Produced by: Tarun Mishra
A team of scientists, led by Andrea Butturini from the University of Barcelona, has proposed that Acidalia Planitia, a vast ancient plain on Mars, could harbor microbial life deep beneath the planet's surface. The findings are based on analyses of Mars mission data.
The study identifies methanogens, a type of microbe known for producing methane, as potential candidates for life on Mars. These extremophiles are anaerobic and can thrive in environments with minimal nutrients, high radiation, and extreme temperatures, similar to conditions they endure on Earth.
Researchers have pinpointed a subsurface zone between 4.3 and 8.8 kilometers deep beneath Acidalia Planitia where conditions might support microbial life. The region is thought to retain ancient water and geothermal heat, which are critical for life.
Using data from orbiters and rovers, the team examined subsurface ice maps, thorium concentrations, and evidence of groundwater activity. They found that the southern part of Acidalia Planitia showed promising conditions for methanogens, including moderate subsurface temperatures of 32 to 50 degrees Fahrenheit.

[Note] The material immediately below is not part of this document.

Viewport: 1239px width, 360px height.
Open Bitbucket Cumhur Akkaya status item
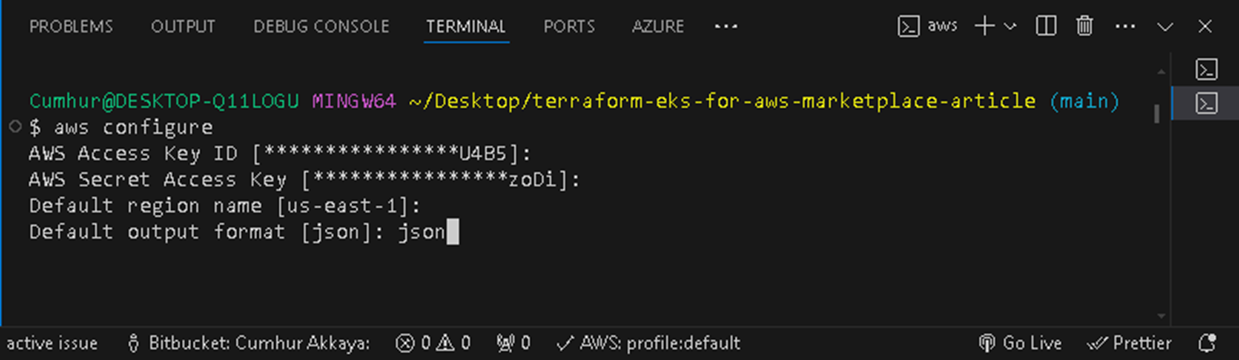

Mars’ surface is too cold and lacks sufficient pressure for life. However, the radioactive decay of thorium and other elements underground generates heat and chemical energy. This, combined with remnants of ancient water, creates a potentially habitable environment below the surface.

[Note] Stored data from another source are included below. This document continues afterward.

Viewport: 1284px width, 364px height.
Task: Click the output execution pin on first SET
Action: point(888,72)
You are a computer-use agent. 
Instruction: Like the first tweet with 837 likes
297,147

While missions like the European Space Agency's Rosalind Franklin rover will explore Mars in 2028, its drill can only penetrate seven feet—far shallower than the depths needed to reach the identified zone. Advanced drilling technology is required to explore further.
If microbial life is found, it could provide evidence for a biological origin of methane in Mars’ atmosphere. Methane has long intrigued scientists as it could indicate active biological processes or chemical reactions.
Though the research, currently available on preprint server arXiv, is yet to be peer-reviewed, it provides a specific site for targeted exploration. The southern Acidalia Planitia could become a priority in future missions searching for extraterrestrial life on Mars.